The research will seek to establish which elements and relationships within Vietnam’s education system lead the “actors” in the system – parents, teachers, and administrators - to act in ways that produce student learning. Researchers will also seek to understand where and why gaps persist. The research will create a map that seeks to understand how the system works in theory and in practice on key matters such as delegation, finance, information and motivation. Key features of Vietnam’s governance and economy that will inform the analysis of the education system include:
- the presence of a one-party state with no direct elections;
- a decentralized fiscal and administrative system;
- rapid urbanization and increasing migration;
- absence of independent teacher unions;
- pervasiveness of opaque formal and informal fee structures and shadow education;
- trained and well-regarded teaching force with little autonomy;
- an engaged civil society.
Vietnam's average math PISA scores
Vietnam's average reading PISA scores
Question 1: How did Vietnam achieve high enrollment rates and high learning outcomes?
The team’s preliminary assessment suggests that eight major factors likely played a role in producing high levels of enrolment and student learning:
- political commitment;
- decentralization and autonomy at all levels of the system;
- strong accountability relationships and financial support;
- high levels of commitment by parents and students;
- high income growth for parents;
- teachers’ commitment;
- state and educational managers’ commitment;
- civil society engagement in the education discussion.

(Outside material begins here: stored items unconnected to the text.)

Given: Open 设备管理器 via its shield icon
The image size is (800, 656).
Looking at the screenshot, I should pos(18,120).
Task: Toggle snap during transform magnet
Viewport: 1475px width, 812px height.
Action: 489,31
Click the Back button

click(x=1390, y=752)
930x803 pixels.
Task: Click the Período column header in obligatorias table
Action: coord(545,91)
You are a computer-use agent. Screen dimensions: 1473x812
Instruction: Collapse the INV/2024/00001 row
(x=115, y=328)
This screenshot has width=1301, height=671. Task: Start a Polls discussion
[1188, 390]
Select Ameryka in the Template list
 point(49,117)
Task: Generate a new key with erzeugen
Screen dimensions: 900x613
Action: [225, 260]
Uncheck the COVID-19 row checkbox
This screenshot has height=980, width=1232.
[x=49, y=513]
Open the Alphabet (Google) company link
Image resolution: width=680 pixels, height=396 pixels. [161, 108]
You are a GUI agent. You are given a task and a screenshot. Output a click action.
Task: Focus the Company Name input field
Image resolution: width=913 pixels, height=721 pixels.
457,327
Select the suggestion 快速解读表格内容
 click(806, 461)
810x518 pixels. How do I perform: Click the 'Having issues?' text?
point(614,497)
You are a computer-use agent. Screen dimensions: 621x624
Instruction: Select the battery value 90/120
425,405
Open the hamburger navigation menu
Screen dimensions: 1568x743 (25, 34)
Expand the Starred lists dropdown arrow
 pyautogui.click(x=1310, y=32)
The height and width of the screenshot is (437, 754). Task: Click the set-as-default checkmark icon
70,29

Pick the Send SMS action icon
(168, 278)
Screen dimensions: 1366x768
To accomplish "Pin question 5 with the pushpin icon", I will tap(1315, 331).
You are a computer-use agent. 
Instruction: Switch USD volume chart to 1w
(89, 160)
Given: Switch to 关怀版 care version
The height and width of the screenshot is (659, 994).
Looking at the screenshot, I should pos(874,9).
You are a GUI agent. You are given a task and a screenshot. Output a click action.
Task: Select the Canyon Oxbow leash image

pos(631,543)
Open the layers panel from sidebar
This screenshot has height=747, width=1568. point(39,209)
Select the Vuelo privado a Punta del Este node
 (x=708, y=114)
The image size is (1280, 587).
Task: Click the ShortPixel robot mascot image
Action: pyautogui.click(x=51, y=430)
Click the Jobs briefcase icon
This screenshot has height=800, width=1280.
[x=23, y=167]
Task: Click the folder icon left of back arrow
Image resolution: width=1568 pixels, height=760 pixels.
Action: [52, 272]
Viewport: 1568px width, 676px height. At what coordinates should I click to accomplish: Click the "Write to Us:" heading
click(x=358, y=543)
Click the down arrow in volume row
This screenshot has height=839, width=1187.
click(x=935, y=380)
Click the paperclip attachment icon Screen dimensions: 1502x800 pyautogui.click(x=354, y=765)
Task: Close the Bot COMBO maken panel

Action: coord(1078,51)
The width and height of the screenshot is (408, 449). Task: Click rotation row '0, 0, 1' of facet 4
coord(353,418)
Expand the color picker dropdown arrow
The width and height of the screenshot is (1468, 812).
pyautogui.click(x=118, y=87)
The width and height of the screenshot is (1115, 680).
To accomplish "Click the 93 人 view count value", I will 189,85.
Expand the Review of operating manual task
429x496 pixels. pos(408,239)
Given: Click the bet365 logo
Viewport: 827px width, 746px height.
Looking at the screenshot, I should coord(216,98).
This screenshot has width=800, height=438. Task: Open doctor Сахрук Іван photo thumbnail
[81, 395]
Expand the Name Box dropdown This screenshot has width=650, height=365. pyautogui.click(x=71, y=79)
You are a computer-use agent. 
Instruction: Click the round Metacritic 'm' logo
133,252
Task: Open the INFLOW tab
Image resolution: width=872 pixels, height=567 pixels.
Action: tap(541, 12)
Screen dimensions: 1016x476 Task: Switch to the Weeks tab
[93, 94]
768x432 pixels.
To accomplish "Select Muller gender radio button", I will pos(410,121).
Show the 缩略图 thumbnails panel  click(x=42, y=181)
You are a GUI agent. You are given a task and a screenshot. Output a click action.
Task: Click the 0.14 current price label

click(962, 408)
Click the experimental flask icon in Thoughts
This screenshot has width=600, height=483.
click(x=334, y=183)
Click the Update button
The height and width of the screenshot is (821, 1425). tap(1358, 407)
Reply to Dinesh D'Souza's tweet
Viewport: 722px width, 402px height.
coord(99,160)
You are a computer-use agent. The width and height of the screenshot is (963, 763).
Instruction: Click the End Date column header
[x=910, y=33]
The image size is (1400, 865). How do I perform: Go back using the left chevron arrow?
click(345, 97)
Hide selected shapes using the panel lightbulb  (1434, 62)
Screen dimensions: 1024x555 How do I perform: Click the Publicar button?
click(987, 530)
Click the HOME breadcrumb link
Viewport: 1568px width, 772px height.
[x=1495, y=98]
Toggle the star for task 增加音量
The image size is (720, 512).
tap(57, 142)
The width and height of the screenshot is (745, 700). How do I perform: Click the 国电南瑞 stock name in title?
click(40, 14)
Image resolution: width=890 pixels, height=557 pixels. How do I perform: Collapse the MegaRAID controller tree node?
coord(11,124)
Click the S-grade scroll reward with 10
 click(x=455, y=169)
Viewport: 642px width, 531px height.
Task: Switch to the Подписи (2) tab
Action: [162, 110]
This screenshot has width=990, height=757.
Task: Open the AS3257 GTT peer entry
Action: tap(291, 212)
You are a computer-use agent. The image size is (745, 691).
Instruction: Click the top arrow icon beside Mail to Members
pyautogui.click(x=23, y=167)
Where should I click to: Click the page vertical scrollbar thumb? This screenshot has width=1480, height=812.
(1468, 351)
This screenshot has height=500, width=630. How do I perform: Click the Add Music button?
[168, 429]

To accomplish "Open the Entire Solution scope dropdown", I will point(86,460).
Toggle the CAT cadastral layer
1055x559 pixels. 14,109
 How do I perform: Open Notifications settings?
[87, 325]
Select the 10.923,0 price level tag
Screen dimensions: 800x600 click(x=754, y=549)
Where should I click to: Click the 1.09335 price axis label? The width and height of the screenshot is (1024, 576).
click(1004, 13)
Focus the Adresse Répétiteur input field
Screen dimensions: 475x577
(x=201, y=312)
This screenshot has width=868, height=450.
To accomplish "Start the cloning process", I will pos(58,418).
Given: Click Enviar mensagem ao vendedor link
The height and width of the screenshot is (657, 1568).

Question 2: What impact will new reforms have?
Vietnam is implementing several major initiatives to make further progress in enrolment and learning outcomes. A 2012 decision outlining the national education strategy through 2020 ensures that at least 20 percent of the state budget must be spent on education. Important reforms from this same decree are:
- The Vietnam Escuela Nueva (New School) programme. This programme represents a major change in the curriculum, teaching and learning objectives (in terms of the skills to be acquired). Begun in Colombia, the programme has been implemented in more than 20 countries around the world, but almost no rigorous studies of its impact have been undertaken. Thus, the research promises to see whether and how a programme works in completely different settings. The programme’s new curriculum and more practical lessons are aimed at emphasising participation in the learning process, and the development of problem-solving and teamwork skills over memorization. Teachers receive training in more new methods that emphasise student participation and best practices.
- System-wide curriculum reform. Last updated in 2002, textbooks and curriculum in Vietnam are widely viewed as out of date, particularly given the country’s adoption of a market economy and embrace of global integration. A curriculum reform will shift from teaching of academic knowledge through rote techniques to a greater emphasis on competencies such as critical thinking and interpersonal skills. Teacher training and new textbooks are key components of the broader reform.